BEGIN Dataset entries

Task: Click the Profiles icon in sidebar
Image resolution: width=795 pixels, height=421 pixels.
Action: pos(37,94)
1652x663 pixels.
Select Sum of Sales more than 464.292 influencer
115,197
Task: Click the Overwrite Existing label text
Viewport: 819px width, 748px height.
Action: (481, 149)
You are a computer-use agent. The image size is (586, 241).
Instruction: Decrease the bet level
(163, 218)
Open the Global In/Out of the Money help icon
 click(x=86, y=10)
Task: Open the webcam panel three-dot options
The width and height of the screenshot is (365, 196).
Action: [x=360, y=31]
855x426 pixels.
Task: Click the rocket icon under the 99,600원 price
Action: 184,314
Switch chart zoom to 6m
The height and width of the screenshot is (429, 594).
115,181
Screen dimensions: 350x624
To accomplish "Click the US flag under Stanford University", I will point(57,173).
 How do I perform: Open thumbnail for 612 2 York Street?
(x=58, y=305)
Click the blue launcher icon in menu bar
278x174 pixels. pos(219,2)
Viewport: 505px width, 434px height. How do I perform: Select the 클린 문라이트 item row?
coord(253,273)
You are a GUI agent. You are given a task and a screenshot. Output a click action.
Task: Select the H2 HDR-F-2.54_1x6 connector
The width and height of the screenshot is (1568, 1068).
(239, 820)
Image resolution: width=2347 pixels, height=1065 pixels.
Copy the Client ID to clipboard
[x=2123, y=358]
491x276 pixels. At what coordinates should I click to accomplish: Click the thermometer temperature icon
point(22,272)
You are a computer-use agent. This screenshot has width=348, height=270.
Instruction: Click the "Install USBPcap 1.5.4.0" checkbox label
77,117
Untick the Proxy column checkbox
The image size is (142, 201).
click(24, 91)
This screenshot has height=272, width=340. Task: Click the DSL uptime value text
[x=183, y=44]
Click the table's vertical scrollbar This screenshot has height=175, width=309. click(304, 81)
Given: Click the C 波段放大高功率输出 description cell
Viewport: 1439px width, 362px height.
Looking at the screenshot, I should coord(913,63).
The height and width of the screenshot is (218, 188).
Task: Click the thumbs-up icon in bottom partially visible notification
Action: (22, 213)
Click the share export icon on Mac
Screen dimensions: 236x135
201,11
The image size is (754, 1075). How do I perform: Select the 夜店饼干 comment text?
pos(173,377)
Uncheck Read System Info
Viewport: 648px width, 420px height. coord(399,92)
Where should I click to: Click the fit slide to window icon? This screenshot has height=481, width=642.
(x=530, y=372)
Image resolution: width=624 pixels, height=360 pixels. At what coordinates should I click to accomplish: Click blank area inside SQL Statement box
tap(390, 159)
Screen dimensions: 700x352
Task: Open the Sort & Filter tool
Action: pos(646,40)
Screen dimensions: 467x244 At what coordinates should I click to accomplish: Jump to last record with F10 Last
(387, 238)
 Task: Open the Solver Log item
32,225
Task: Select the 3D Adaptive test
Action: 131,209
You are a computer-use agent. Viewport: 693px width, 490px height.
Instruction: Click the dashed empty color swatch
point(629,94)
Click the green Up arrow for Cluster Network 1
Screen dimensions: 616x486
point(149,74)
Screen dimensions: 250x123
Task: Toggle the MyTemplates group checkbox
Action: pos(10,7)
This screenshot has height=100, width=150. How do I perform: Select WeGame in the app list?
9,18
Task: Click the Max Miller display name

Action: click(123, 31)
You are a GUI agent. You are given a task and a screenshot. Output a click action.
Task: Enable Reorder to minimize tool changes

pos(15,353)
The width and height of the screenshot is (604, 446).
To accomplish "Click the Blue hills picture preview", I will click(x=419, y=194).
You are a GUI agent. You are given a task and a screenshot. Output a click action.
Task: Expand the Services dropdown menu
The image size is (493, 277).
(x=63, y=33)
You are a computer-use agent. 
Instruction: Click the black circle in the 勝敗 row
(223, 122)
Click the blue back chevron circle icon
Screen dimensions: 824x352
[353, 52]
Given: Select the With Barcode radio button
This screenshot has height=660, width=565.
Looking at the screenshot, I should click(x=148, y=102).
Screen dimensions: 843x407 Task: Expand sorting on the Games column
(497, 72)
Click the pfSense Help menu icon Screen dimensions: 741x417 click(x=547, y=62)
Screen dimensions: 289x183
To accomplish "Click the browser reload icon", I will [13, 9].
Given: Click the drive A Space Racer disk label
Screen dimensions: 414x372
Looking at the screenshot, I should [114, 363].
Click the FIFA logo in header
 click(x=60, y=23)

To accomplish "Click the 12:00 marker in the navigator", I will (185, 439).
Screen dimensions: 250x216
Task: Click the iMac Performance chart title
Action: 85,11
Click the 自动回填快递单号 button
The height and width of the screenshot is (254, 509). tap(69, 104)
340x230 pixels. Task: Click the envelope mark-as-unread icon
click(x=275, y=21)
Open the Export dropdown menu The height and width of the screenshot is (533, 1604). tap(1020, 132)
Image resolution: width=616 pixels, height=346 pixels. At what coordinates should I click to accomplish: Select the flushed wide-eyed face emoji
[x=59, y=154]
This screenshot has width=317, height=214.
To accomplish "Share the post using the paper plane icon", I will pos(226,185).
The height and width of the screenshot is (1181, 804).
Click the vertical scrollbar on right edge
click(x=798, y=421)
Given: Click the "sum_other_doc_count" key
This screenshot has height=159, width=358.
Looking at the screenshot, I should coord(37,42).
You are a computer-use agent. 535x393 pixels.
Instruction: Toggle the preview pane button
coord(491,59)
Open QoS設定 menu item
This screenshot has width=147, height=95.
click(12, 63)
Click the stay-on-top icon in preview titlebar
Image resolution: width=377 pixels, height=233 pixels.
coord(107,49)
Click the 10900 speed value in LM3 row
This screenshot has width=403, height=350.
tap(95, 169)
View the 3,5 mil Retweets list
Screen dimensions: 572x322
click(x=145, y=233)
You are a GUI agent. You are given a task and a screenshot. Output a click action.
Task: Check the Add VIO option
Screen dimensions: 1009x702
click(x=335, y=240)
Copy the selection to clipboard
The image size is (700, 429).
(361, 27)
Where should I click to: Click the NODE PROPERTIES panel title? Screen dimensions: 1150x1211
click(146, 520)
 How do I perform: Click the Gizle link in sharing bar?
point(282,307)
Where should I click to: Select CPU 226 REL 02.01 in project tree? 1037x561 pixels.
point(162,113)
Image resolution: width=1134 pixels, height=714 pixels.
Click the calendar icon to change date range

END Dataset entries

#### Problem to solve
The response should be a verbatim transcription of the data.

#### Expected output
Task: Click the Profiles icon in sidebar
Image resolution: width=795 pixels, height=421 pixels.
Action: pos(37,94)
1652x663 pixels.
Select Sum of Sales more than 464.292 influencer
115,197
Task: Click the Overwrite Existing label text
Viewport: 819px width, 748px height.
Action: (481, 149)
You are a computer-use agent. The image size is (586, 241).
Instruction: Decrease the bet level
(163, 218)
Open the Global In/Out of the Money help icon
 click(x=86, y=10)
Task: Open the webcam panel three-dot options
The width and height of the screenshot is (365, 196).
Action: [x=360, y=31]
855x426 pixels.
Task: Click the rocket icon under the 99,600원 price
Action: 184,314
Switch chart zoom to 6m
The height and width of the screenshot is (429, 594).
115,181
Screen dimensions: 350x624
To accomplish "Click the US flag under Stanford University", I will point(57,173).
 How do I perform: Open thumbnail for 612 2 York Street?
(x=58, y=305)
Click the blue launcher icon in menu bar
278x174 pixels. pos(219,2)
Viewport: 505px width, 434px height. How do I perform: Select the 클린 문라이트 item row?
coord(253,273)
You are a GUI agent. You are given a task and a screenshot. Output a click action.
Task: Select the H2 HDR-F-2.54_1x6 connector
The width and height of the screenshot is (1568, 1068).
(239, 820)
Image resolution: width=2347 pixels, height=1065 pixels.
Copy the Client ID to clipboard
[x=2123, y=358]
491x276 pixels. At what coordinates should I click to accomplish: Click the thermometer temperature icon
point(22,272)
You are a computer-use agent. This screenshot has width=348, height=270.
Instruction: Click the "Install USBPcap 1.5.4.0" checkbox label
77,117
Untick the Proxy column checkbox
The image size is (142, 201).
click(24, 91)
This screenshot has height=272, width=340. Task: Click the DSL uptime value text
[x=183, y=44]
Click the table's vertical scrollbar This screenshot has height=175, width=309. click(304, 81)
Given: Click the C 波段放大高功率输出 description cell
Viewport: 1439px width, 362px height.
Looking at the screenshot, I should coord(913,63).
The height and width of the screenshot is (218, 188).
Task: Click the thumbs-up icon in bottom partially visible notification
Action: (22, 213)
Click the share export icon on Mac
Screen dimensions: 236x135
201,11
The image size is (754, 1075). How do I perform: Select the 夜店饼干 comment text?
pos(173,377)
Uncheck Read System Info
Viewport: 648px width, 420px height. coord(399,92)
Where should I click to: Click the fit slide to window icon? This screenshot has height=481, width=642.
(x=530, y=372)
Image resolution: width=624 pixels, height=360 pixels. At what coordinates should I click to accomplish: Click blank area inside SQL Statement box
tap(390, 159)
Screen dimensions: 700x352
Task: Open the Sort & Filter tool
Action: pos(646,40)
Screen dimensions: 467x244 At what coordinates should I click to accomplish: Jump to last record with F10 Last
(387, 238)
 Task: Open the Solver Log item
32,225
Task: Select the 3D Adaptive test
Action: 131,209
You are a computer-use agent. Viewport: 693px width, 490px height.
Instruction: Click the dashed empty color swatch
point(629,94)
Click the green Up arrow for Cluster Network 1
Screen dimensions: 616x486
point(149,74)
Screen dimensions: 250x123
Task: Toggle the MyTemplates group checkbox
Action: pos(10,7)
This screenshot has height=100, width=150. How do I perform: Select WeGame in the app list?
9,18
Task: Click the Max Miller display name

Action: click(123, 31)
You are a GUI agent. You are given a task and a screenshot. Output a click action.
Task: Enable Reorder to minimize tool changes

pos(15,353)
The width and height of the screenshot is (604, 446).
To accomplish "Click the Blue hills picture preview", I will click(x=419, y=194).
You are a GUI agent. You are given a task and a screenshot. Output a click action.
Task: Expand the Services dropdown menu
The image size is (493, 277).
(x=63, y=33)
You are a computer-use agent. 
Instruction: Click the black circle in the 勝敗 row
(223, 122)
Click the blue back chevron circle icon
Screen dimensions: 824x352
[353, 52]
Given: Select the With Barcode radio button
This screenshot has height=660, width=565.
Looking at the screenshot, I should click(x=148, y=102).
Screen dimensions: 843x407 Task: Expand sorting on the Games column
(497, 72)
Click the pfSense Help menu icon Screen dimensions: 741x417 click(x=547, y=62)
Screen dimensions: 289x183
To accomplish "Click the browser reload icon", I will [13, 9].
Given: Click the drive A Space Racer disk label
Screen dimensions: 414x372
Looking at the screenshot, I should [114, 363].
Click the FIFA logo in header
 click(x=60, y=23)

To accomplish "Click the 12:00 marker in the navigator", I will (185, 439).
Screen dimensions: 250x216
Task: Click the iMac Performance chart title
Action: 85,11
Click the 自动回填快递单号 button
The height and width of the screenshot is (254, 509). tap(69, 104)
340x230 pixels. Task: Click the envelope mark-as-unread icon
click(x=275, y=21)
Open the Export dropdown menu The height and width of the screenshot is (533, 1604). tap(1020, 132)
Image resolution: width=616 pixels, height=346 pixels. At what coordinates should I click to accomplish: Select the flushed wide-eyed face emoji
[x=59, y=154]
This screenshot has width=317, height=214.
To accomplish "Share the post using the paper plane icon", I will pos(226,185).
The height and width of the screenshot is (1181, 804).
Click the vertical scrollbar on right edge
click(x=798, y=421)
Given: Click the "sum_other_doc_count" key
This screenshot has height=159, width=358.
Looking at the screenshot, I should coord(37,42).
You are a computer-use agent. 535x393 pixels.
Instruction: Toggle the preview pane button
coord(491,59)
Open QoS設定 menu item
This screenshot has width=147, height=95.
click(12, 63)
Click the stay-on-top icon in preview titlebar
Image resolution: width=377 pixels, height=233 pixels.
coord(107,49)
Click the 10900 speed value in LM3 row
This screenshot has width=403, height=350.
tap(95, 169)
View the 3,5 mil Retweets list
Screen dimensions: 572x322
click(x=145, y=233)
You are a GUI agent. You are given a task and a screenshot. Output a click action.
Task: Check the Add VIO option
Screen dimensions: 1009x702
click(x=335, y=240)
Copy the selection to clipboard
The image size is (700, 429).
(361, 27)
Where should I click to: Click the NODE PROPERTIES panel title? Screen dimensions: 1150x1211
click(146, 520)
 How do I perform: Click the Gizle link in sharing bar?
point(282,307)
Where should I click to: Select CPU 226 REL 02.01 in project tree? 1037x561 pixels.
point(162,113)
Image resolution: width=1134 pixels, height=714 pixels.
Click the calendar icon to change date range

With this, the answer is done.